Carré Otis Talks Mickey Rourke And Orgasms In 'Beauty Disrupted'

Carré Otis Gets Really Personal About Sex, Abuse In New Book

Carré Otis was a top model when she auditioned for 1990's "Wild Orchid." It was on the set of that film that she met Mickey Rourke, her co-star, and the two fell madly in love. They soon embarked on a tempestuous relationship that was marked by abuse, guns and violence.

In her new book "Beauty Disrupted," Otis, 43, candidly writes about her struggle to overcome anorexia, as well as drug and alcohol addictions, and the spiritual quest that eventually led her to Buddhism.

Although her chapters about Rourke have been recently highlighted in the press, what is really interesting is her frank discussion about sexuality and her admittance that she didn't have an orgasm with a man until she met her second husband.

Your book is very intense.
I know, I concur! It's an intense book and I made a decision to put it all down. I feel like it's my responsibility to honestly cover a lot of subjects in part because I have two little girls and I really want them when they grow up to have a voice. I wanted to share my spiritual journey and where I am today.

The Mickey Rourke stuff is certainly generating a lot of interest.
It's crazy. I keep trying to redirect it back to the book. It's so much more than that. I'm pretty diplomatic, I'm humble about him. There was love and there was a lot of insanity and that could be said about a lot of relationships and of course, because he's a celebrity, they're going to pull out all the crap and take it out of context.

You were a successful model and he was physically and mentally abusive yet you couldn't walk away.
No, but that's also very textbook behavior. That's how abusive relationships go down, there's a certain factor of isolation. We were both from really dysfunctional backgrounds and we both had the perfect ground to feed that dysfunction because we didn’t have tools and I was a kid! I was a young person and obviously greatly influenced by one of America’s greatest actors at that moment. It was really hard to maintain perspective with so few tools and also I didn’t have a lot of people close in my life at that time.

When he proposed to you by threatening to kill himself with a sword if you said no, didn't that set off any warning signals?
There was a light in the back of my head, but the problem was, nobody had told me ever that I had the right as a woman to say no about anything. Did I have a gut feeling that this was totally inappropriate? Yeah, but like so many times, I just shoved it aside and I just needed to obey.

Do you find his appearance now disturbing?
I see it reflects suffering. I have a great deal of compassion for that suffering because I think people do that trying to fix the inside.

You suffered from anorexia for a long time.
I got away with it for so long because in the industry I was in, there is an expectation to show up a certain weight, so that was the perfect cover for that disordered eating. It's a very vicious disease that takes a lot of work to change and it's so prevalent in our culture ... That was an interesting journey in that I really found my voice and I realized I was not my body, there was so much more to me and my friends and family were going to love me regardless of what size I was and I was the only person who was really keeping herself imprisoned with this bullshit.
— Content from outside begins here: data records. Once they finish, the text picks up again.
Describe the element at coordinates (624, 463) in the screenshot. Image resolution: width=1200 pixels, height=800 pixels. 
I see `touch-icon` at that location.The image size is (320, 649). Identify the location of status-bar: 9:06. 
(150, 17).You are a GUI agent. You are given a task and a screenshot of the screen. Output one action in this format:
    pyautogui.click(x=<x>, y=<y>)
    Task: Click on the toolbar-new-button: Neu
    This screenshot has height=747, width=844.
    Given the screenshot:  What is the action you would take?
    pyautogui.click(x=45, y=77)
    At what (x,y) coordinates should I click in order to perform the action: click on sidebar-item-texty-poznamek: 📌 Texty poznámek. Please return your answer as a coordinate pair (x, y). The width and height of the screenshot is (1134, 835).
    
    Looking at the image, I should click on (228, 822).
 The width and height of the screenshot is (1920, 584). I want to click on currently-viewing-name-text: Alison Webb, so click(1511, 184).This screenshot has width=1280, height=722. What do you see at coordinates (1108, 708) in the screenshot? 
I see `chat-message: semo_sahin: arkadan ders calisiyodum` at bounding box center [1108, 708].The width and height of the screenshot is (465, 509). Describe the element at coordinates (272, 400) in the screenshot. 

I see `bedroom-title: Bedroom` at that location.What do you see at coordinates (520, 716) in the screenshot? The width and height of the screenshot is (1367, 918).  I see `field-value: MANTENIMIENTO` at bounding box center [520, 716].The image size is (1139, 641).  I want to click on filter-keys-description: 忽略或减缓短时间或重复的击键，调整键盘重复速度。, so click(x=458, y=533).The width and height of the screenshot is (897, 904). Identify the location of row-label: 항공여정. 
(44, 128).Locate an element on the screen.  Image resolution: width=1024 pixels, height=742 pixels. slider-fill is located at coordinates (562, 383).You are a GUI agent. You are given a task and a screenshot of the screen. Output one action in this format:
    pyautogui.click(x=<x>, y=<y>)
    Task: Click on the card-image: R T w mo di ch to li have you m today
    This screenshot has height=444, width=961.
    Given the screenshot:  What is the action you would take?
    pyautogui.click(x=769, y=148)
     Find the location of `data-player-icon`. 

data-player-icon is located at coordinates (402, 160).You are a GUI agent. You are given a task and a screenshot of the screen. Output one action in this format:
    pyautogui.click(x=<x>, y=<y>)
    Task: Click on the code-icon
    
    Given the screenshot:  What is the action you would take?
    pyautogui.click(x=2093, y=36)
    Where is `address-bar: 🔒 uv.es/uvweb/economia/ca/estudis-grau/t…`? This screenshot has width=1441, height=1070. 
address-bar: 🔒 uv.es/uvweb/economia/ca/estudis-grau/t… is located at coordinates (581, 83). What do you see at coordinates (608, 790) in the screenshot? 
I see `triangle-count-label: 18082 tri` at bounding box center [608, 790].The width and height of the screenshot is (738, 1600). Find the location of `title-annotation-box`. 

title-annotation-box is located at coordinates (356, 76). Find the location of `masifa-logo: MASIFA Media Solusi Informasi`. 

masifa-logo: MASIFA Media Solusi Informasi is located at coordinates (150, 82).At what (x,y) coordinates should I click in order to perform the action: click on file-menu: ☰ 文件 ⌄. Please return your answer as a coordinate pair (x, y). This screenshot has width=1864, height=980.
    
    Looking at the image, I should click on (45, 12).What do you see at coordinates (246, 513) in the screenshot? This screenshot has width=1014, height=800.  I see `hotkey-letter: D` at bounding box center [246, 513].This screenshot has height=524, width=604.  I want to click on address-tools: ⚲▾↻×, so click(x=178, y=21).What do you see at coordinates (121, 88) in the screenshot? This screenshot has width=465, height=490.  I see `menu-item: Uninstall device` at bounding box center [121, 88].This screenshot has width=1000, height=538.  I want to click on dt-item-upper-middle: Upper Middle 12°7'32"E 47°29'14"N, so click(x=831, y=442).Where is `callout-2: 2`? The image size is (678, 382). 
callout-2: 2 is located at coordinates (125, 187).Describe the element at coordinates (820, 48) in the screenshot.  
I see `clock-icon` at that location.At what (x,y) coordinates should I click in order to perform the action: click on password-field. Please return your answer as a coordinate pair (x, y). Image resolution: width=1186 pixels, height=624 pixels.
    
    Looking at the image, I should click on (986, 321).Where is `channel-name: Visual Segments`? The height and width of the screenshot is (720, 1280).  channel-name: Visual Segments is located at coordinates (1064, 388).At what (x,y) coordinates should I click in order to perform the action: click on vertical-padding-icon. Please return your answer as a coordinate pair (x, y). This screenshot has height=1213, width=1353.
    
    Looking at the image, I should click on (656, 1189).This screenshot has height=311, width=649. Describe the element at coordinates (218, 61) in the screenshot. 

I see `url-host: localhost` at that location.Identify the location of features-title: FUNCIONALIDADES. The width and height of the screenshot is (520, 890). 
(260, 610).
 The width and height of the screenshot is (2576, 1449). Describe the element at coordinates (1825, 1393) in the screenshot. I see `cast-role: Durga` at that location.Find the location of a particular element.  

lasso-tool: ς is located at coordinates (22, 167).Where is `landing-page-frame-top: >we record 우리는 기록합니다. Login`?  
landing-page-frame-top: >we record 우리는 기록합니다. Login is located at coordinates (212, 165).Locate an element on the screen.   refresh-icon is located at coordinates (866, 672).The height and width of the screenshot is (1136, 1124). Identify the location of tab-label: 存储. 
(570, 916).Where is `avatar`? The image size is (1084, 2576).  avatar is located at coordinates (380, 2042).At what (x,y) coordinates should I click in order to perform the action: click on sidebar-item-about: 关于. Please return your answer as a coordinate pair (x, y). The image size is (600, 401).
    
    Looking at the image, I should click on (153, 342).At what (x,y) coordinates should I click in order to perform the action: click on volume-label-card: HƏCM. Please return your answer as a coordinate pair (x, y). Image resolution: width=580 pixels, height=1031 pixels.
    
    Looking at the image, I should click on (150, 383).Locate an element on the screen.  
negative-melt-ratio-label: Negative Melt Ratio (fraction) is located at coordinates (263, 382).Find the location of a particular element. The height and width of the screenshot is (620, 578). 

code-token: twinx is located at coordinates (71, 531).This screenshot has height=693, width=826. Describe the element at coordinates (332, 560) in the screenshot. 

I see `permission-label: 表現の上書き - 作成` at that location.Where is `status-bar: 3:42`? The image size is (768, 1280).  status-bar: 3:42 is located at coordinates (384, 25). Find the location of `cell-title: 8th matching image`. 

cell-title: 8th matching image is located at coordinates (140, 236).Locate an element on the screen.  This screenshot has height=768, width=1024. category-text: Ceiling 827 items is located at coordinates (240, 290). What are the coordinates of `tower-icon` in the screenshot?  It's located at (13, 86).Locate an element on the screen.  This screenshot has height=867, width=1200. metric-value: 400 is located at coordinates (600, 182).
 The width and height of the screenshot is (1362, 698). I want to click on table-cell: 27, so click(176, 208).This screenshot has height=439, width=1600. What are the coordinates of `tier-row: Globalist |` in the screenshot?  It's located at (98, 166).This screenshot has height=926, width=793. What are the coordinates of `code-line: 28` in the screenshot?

To me, the bravest thing you wrote about was orgasms.
Thank you!

Because everyone knows Mickey Rourke beat you up.
Right, it was highly publicized. The orgasm stuff is an infinitely more interesting discussion for me, too. My gosh, how many women do I know either haven't experienced an orgasm or faked it most of the time and can only get off by getting themselves off? It deserves to have a discussion today. For a woman to make love and have an orgasm, you have to be safe. You've got to let go of your body and that can be terrifying. For me, there was so much disconnect between abuse but then also having to create this persona. That's why for me celibacy was so important. I really needed to get perspective on who I was. I knew how to have an orgasm on my own but I'd never had one with a man.

So you faked it the entire time with Mickey?
Yes. I faked it really well, like most good girls. To make them feel good. There's some sense of fake power in that performance. You don't have to experience vulnerability, but really there is no power -- it's empty.

How long were you celibate for?
Five years. What was amazing to me during my celibacy was how uncomfortable it made people. I kept getting this comment, “But you're in your prime.” I was like, “So what? I need to define myself first or what? Continue my life having meaningless sex with strangers?” Kimora Lee Simmons asked me if I had cobwebs on my coochie … It was so bizarre for people. It was then amazing to walk through the doors of intimacy with my now husband [Matthew Sutton]. It was incredible; it was the most terrifying thing I've ever done, to go back into a sexual relationship, because I knew I would never fake an orgasm again.